According to DePaola, the reinstatement of tolls will generate an additional $12 million in revenue — all earmarked for improvements to the MassPike between exits 1 and 14. That money will be added to the $18 million currently budgeted for repairs in that section — bringing a total of $30 million each year.
DePaola said there is more than $160 million in backlogged capital improvements, including 113 miles of resurfacing at a cost of $11 million, $9 million in guardrail improvements, $123 million in bridges and $30 million in drainage culverts that are deteriorating under the road.
An engineer estimated that the state needs to invest $45 million in each of the next five years to really dig into the backlogged work, he said. DePaola says he is working with the Legislature to find an additional $15 million each year to follow the engineer's recommendation.
But for now, DePaola is in the process of proposing the rate structure for the tolls and he is currently looking to bring them back to the 1996 level, when the tolls were removed.
"We feel it wouldn't be fair to factor in an increase," he said. "We're just going back to the way it was when they were removed."
But there are a lot of people like Thompson who live here while working in other parts of the state who will have to pay. Led by Pignatelli, many are callng for a discount for Berkshire residents.
"My concern is with the people who live in the Berkshires and need to travel outside of the Berkshires," Pignatelli said. "We've become a very mobile society."
Larry Ward, of Dalton, says the turnpike is a "lifeline" for his job in construction when work can be in any part of the region and Arlene Schiff of Lenox takes the MassPike to her work in West Springfield.

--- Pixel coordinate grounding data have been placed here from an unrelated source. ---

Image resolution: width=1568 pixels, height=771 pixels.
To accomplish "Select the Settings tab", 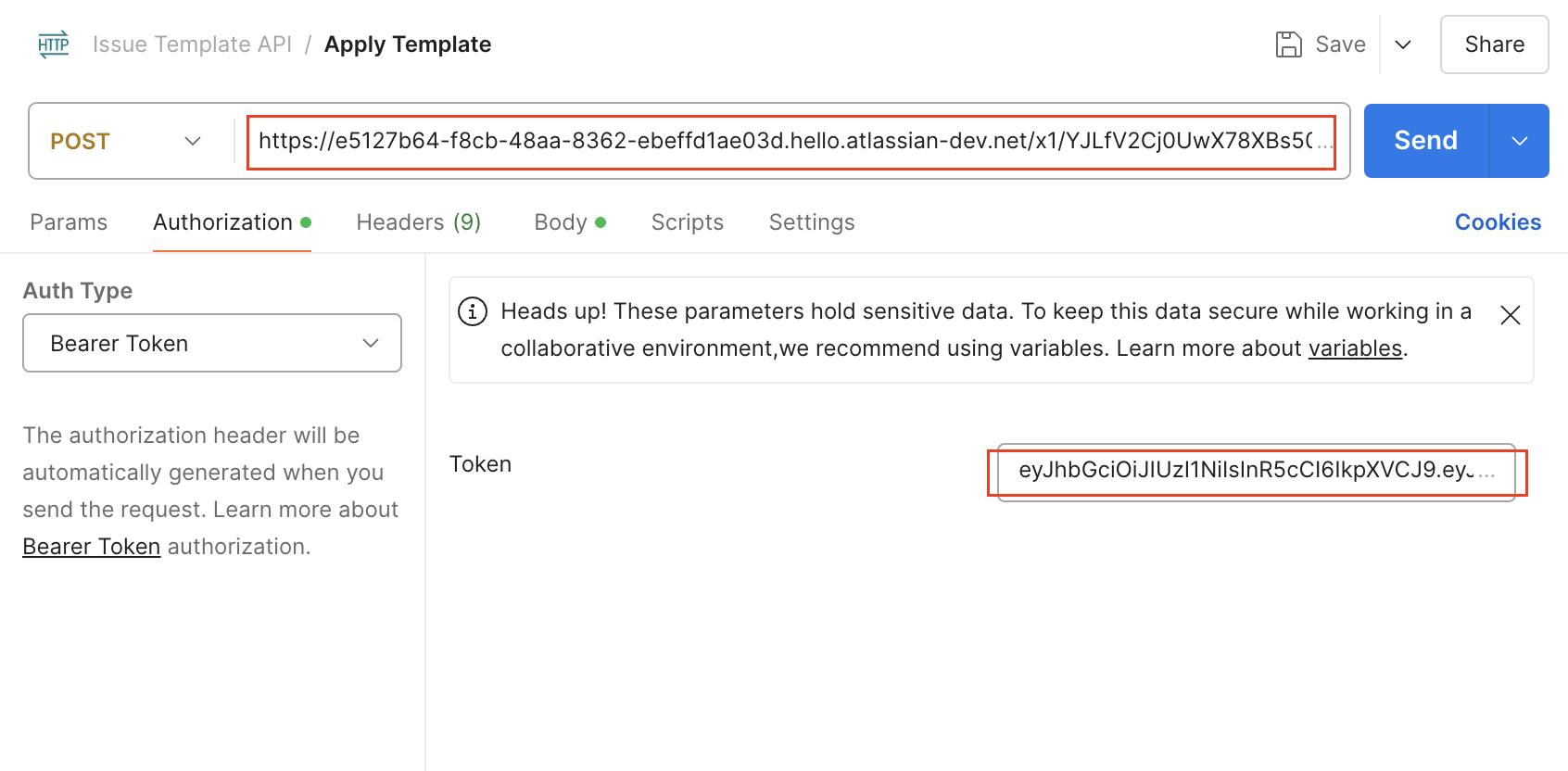I will pyautogui.click(x=812, y=221).
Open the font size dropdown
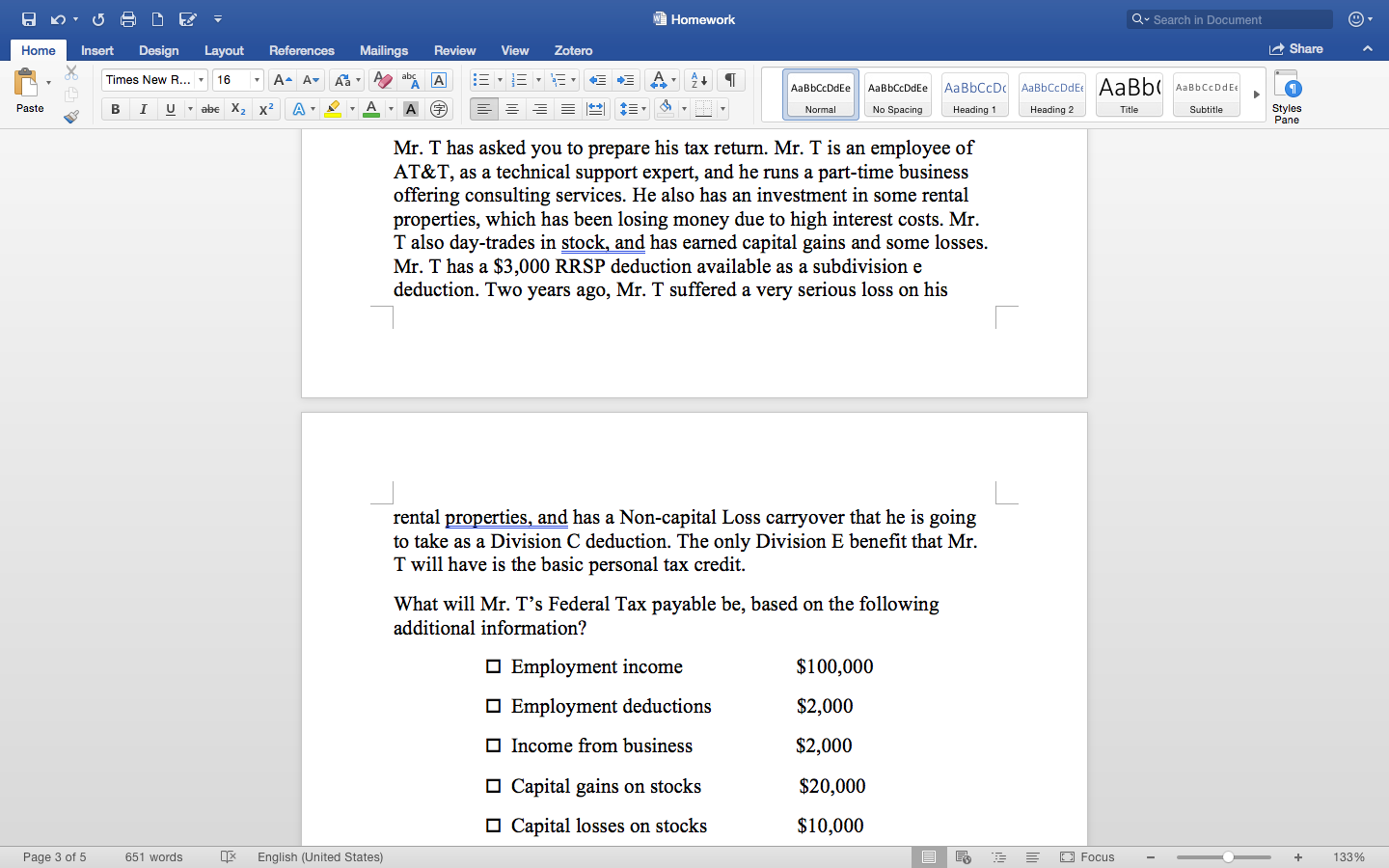 pyautogui.click(x=256, y=79)
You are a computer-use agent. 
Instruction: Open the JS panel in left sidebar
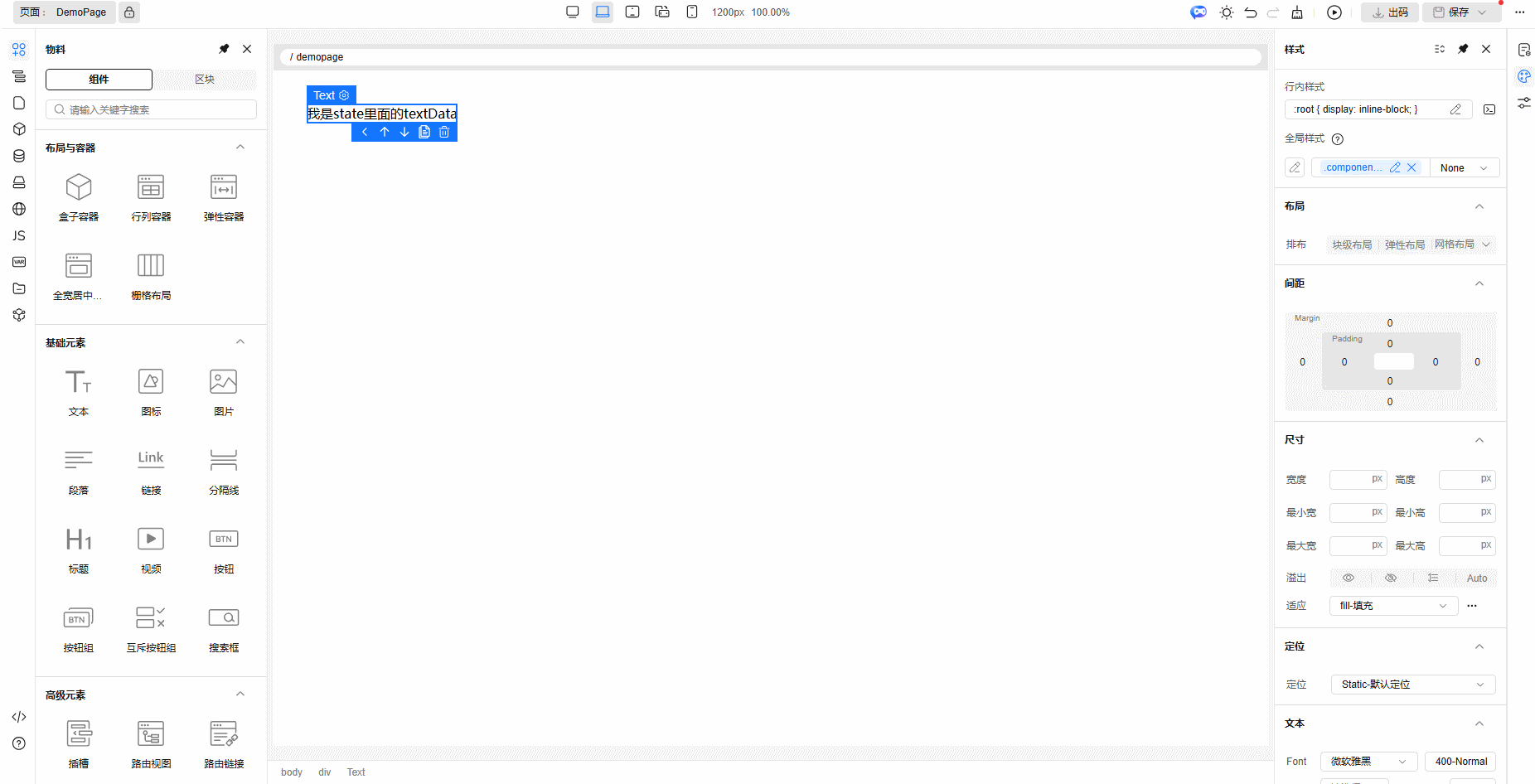click(x=19, y=236)
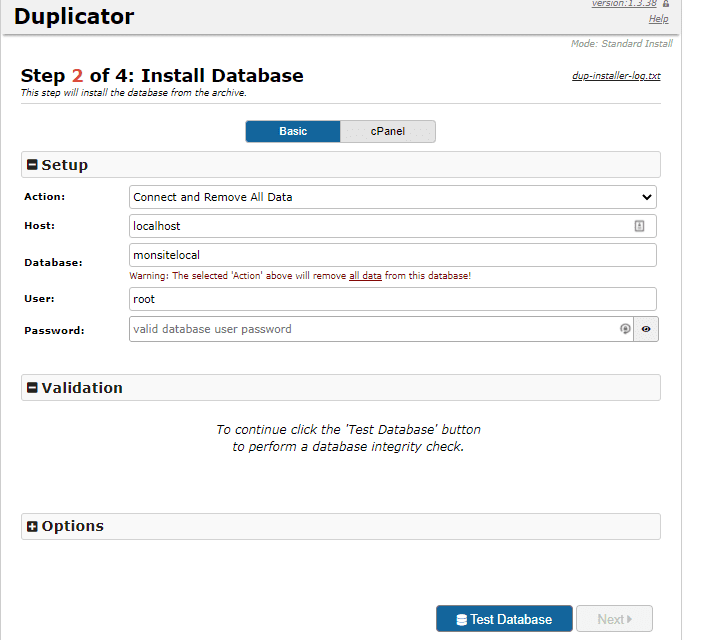Expand the Options section using its plus icon
This screenshot has width=706, height=640.
click(32, 527)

Pignatelli says his office has drafted legislation that would provide a discount but he asked DePaola to consider doing that administratively. DePaola says the only resident discounts on highways were created by an act of the Legislature but he will work with Pignatelli to craft that law.
A dozen or so residents attended the hearing.

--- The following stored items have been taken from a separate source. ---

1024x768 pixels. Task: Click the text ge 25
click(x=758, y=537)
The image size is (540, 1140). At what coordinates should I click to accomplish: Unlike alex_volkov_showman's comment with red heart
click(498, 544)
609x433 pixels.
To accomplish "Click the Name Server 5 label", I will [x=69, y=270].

Discounts seemed to be the only major concern for local officials. Berkshire Regional Planning Commission Executive Director Nathaniel Karns said county planners have been wanting the tolls back to address the failing infrastructure since 2003.
"Just look at the rust on the bridges and it is easy to tell that we've got some significant issues," Karns said, adding that the 60-year-old bridges have lasted "longer than they expected to."
Since toll revenue can be spent on any project from the New York border to Exit 14, other residents voiced concern that the funds won't end up being spent on repairs to this part of the state.
"Tolls collected here in Lee could fund work in Marlborough. However, what we are trying to demonstrate here and at the meeting in Springfield is that there is far and above enough need for investment just in the segment between 1 and 6 that the equivalent of all of the dollars we collect will be invested back into this segment of road," DePaola said. "People can be assured that the vast amount of dollars they spend in the coming years will be invested back into these roads."
Others, however, questioned if the funding could come from somewhere else.
"We don't trust you. We've heard these stories before," said Great Barrington resident Patrick Fennell. "There are a lot of things that can be cut to save $12 million without having to do this."
The tolls between Exits 1 and 6 return on Oct. 15 but in a separate procurement, the state is looking to change the locations of the tolls as well.
DePaola said the plan is to eventually install automated systems above the roadway. The systems will read transponders from those who sign up for EZ Pass or just photograph the driver's license plate and bill them later. In the farthermost west area, there will be tolls at Exit 1, in Blandford and between Exits 4 and 5, he said. That change is expected in July 2016.
"We are also advancing a project to change the way we collect tolls on the highway," he said. "When we implement that the toll locations will be different. There will not be tolls at the entries and exits. The tolls will be measured on the straightaways."